Gone, but not forgot...
"So "May reaps the rewards for getting her man" (8 July). But she is still set on leaving the European convention on human rights, because of the time it has taken to achieve this triumph. It has taken so long because successive home secretaries did not take seriously the commitment to human rights and, in particular, the right to the presumption of innocence and the right to a fair trial, even though these are also traditional British rights. Had any of them done so, they would have recognised that it would be wrong to deport Abu Qatada, who had not been convicted of any offence in the UK, to Jordan, where he had been convicted in his absence on the basis of evidence obtained under torture, without first obtaining bankable assurances from Jordan that, in a new trial, evidence obtained under torture would not be used.

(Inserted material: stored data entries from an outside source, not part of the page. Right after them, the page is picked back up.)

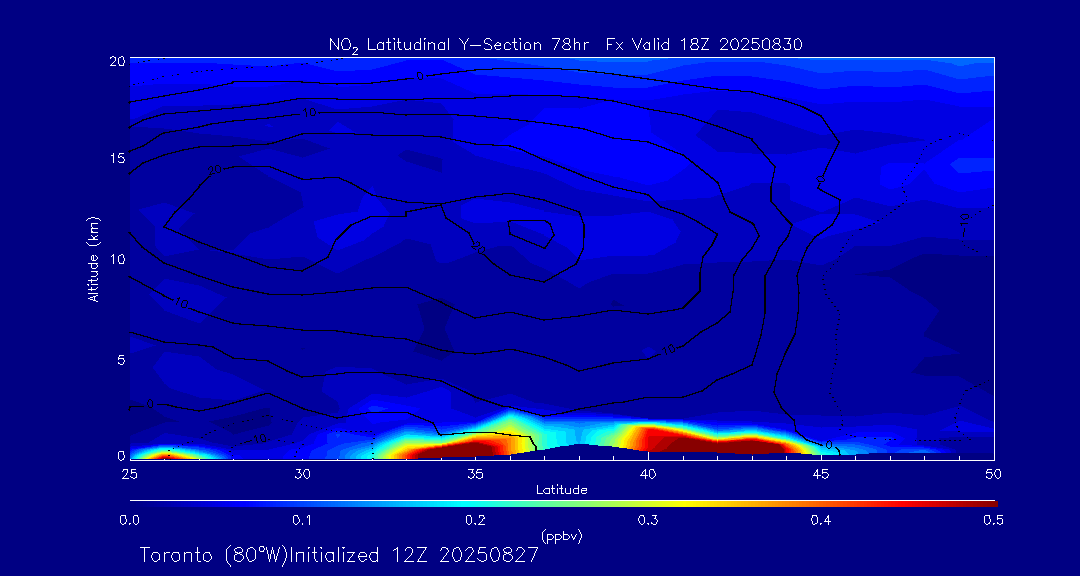Click altitude tick label 5 on the y-axis

[118, 359]
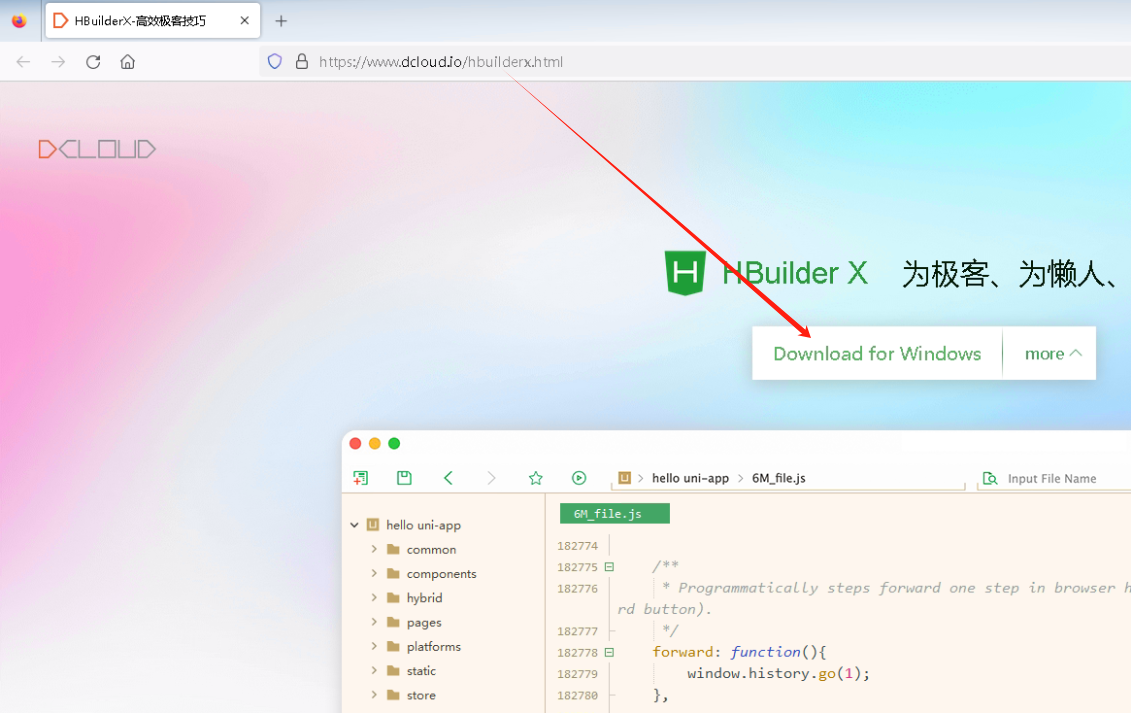Viewport: 1131px width, 713px height.
Task: Click the site lock icon in address bar
Action: coord(301,62)
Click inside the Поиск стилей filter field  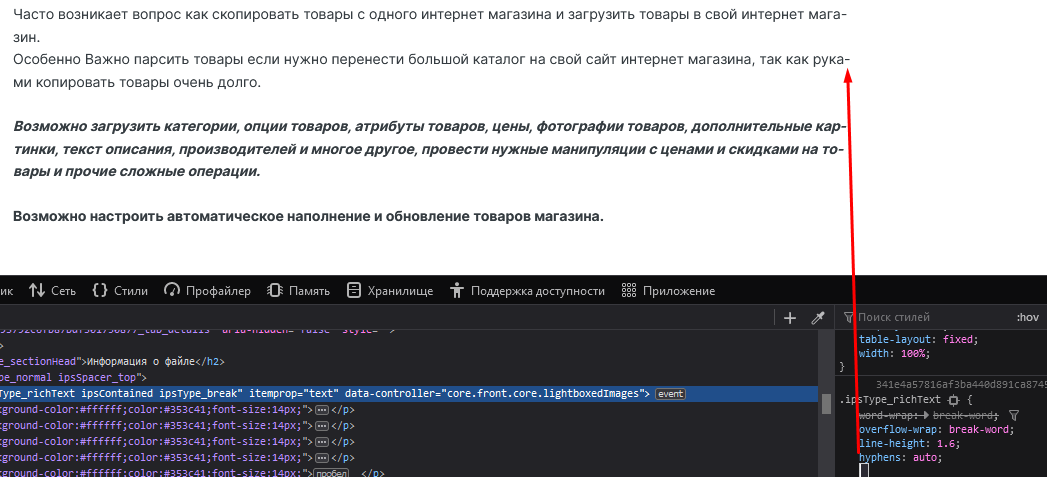pos(920,318)
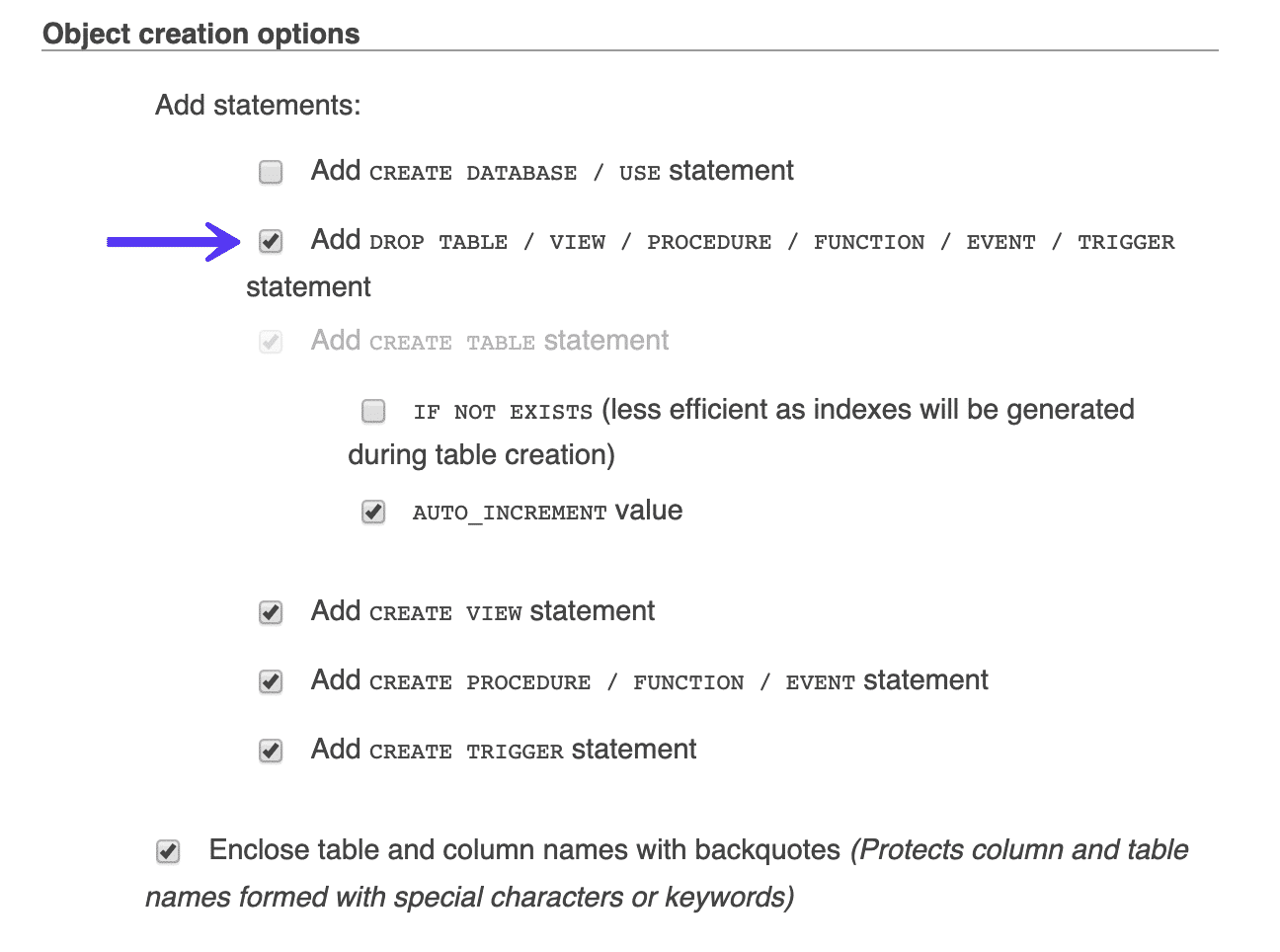1280x952 pixels.
Task: Click the Object creation options heading
Action: click(x=200, y=33)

Had they done so, then they would have started the matter in the way in Mrs May eventually ended it, and no appeal to the European court of human rights or the UK courts would have succeeded.
David Roberts
Tollesbury, Essex
Sorry to spoil the party, but there has been no deportation. The man left voluntarily following an inter-state treaty.
Colin J Yarnley
Southwell, Nottinghamshire"
http://www.guardian.co.uk/world/2013/jul/08/sense-proportion-abu-qatada
I know Abu Qatada - he's no terrorist
Security services and politicians turned this man into an Islamic counter-terrorism myth. If only they'd talked to him instead
"The voluntary departure from Britain of Omar Othman, better known as Abu Qatada, is a triumph for the independence of the judiciary over this and previous governments' high-profile attempts to send him to face a trial in Jordan, where the evidence against him was obtained by torture. Our judiciary has safeguarded a prominent political refugee who our society chose to persecute in a disgraceful way.
Since 2007 as many as 12 senior British judges in various courts have recognised the torture origins of the evidence against him - which successive prime ministers and home secretaries have, until a few weeks ago, publicly put all their political weight into ignoring.
The US, aided by the UK, on behalf of its key ally Jordan, went so far as to kidnap UK residents Jamil el-Banna and Bisher al-Rawi on a business trip in Africa, torture them in Bagram airbase in Afghanistan, and take them to Guantánamo Bay in order to interrogate them about Othman. When those men sued the British authorities for what they had done, parliament was persuaded to create secret courts to adjudicate on secret defences...
...Our security services and politicians turned this man into an Islamic counter-terrorism myth. If instead they had chosen to talk to him, as I have many times, they would have found that the man behind the myth is a scholar with wide intellectual and cultural interests. He wrote books while he was in prison. His home is filled with books. His children have excelled at school, with help and encouragement from his daily phone calls from prison.
I have been a friend of Othman's wife and daughters for some years, and have had many opportunities to talk to him in prison, as well as some when he was at home on bail. I've been struck by his dignity and lack of bitterness over the treatment he and his family have suffered and I believe that, rather than being scapegoated, his moral standards could have been useful in engaging Muslim youth and healing the wounds in our divided society."